- RECORDS SHOWN
◇ ◇ ◇ ◇ ◇

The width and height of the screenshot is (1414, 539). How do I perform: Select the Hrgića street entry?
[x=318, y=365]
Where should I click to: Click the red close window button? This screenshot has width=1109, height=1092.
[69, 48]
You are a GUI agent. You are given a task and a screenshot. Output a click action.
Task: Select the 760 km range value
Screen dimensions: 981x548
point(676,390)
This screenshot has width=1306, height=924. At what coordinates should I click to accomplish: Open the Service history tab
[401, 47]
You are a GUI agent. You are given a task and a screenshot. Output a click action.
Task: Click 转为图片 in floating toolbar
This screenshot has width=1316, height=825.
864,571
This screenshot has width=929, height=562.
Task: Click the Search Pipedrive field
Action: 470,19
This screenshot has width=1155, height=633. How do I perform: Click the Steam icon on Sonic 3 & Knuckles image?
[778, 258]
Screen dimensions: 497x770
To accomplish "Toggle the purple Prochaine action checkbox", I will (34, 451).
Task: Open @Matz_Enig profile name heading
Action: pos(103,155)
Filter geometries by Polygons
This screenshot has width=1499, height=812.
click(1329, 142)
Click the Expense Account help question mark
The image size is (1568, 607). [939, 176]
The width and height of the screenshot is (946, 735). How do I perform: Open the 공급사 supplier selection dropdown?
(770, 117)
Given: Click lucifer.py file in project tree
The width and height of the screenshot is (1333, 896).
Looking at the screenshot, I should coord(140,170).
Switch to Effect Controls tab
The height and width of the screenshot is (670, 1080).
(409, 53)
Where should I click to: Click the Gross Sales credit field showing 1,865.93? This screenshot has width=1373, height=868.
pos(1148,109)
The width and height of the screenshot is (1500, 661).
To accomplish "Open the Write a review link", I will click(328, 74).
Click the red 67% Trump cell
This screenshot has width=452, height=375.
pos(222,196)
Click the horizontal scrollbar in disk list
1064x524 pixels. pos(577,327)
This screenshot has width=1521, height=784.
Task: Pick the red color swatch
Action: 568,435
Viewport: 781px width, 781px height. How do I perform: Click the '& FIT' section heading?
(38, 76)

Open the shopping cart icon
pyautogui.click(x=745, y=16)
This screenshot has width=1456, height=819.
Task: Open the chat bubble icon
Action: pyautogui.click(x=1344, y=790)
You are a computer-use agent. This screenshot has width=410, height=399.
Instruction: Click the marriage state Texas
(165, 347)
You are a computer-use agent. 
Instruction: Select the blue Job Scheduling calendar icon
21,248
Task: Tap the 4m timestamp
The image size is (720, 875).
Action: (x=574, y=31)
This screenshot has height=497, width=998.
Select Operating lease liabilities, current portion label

◇ ◇ ◇ ◇ ◇

Extract all of the rows above, copying every line character for character.

The width and height of the screenshot is (1414, 539). How do I perform: Select the Hrgića street entry?
[x=318, y=365]
Where should I click to: Click the red close window button? This screenshot has width=1109, height=1092.
[69, 48]
You are a GUI agent. You are given a task and a screenshot. Output a click action.
Task: Select the 760 km range value
Screen dimensions: 981x548
point(676,390)
This screenshot has width=1306, height=924. At what coordinates should I click to accomplish: Open the Service history tab
[401, 47]
You are a GUI agent. You are given a task and a screenshot. Output a click action.
Task: Click 转为图片 in floating toolbar
This screenshot has width=1316, height=825.
864,571
This screenshot has width=929, height=562.
Task: Click the Search Pipedrive field
Action: 470,19
This screenshot has width=1155, height=633. How do I perform: Click the Steam icon on Sonic 3 & Knuckles image?
[778, 258]
Screen dimensions: 497x770
To accomplish "Toggle the purple Prochaine action checkbox", I will (34, 451).
Task: Open @Matz_Enig profile name heading
Action: pos(103,155)
Filter geometries by Polygons
This screenshot has width=1499, height=812.
click(1329, 142)
Click the Expense Account help question mark
The image size is (1568, 607). [939, 176]
The width and height of the screenshot is (946, 735). How do I perform: Open the 공급사 supplier selection dropdown?
(770, 117)
Given: Click lucifer.py file in project tree
The width and height of the screenshot is (1333, 896).
Looking at the screenshot, I should coord(140,170).
Switch to Effect Controls tab
The height and width of the screenshot is (670, 1080).
(409, 53)
Where should I click to: Click the Gross Sales credit field showing 1,865.93? This screenshot has width=1373, height=868.
pos(1148,109)
The width and height of the screenshot is (1500, 661).
To accomplish "Open the Write a review link", I will click(328, 74).
Click the red 67% Trump cell
This screenshot has width=452, height=375.
pos(222,196)
Click the horizontal scrollbar in disk list
1064x524 pixels. pos(577,327)
This screenshot has width=1521, height=784.
Task: Pick the red color swatch
Action: 568,435
Viewport: 781px width, 781px height. How do I perform: Click the '& FIT' section heading?
(38, 76)

Open the shopping cart icon
pyautogui.click(x=745, y=16)
This screenshot has width=1456, height=819.
Task: Open the chat bubble icon
Action: pyautogui.click(x=1344, y=790)
You are a computer-use agent. This screenshot has width=410, height=399.
Instruction: Click the marriage state Texas
(165, 347)
You are a computer-use agent. 
Instruction: Select the blue Job Scheduling calendar icon
21,248
Task: Tap the 4m timestamp
The image size is (720, 875).
Action: (x=574, y=31)
This screenshot has height=497, width=998.
Select Operating lease liabilities, current portion label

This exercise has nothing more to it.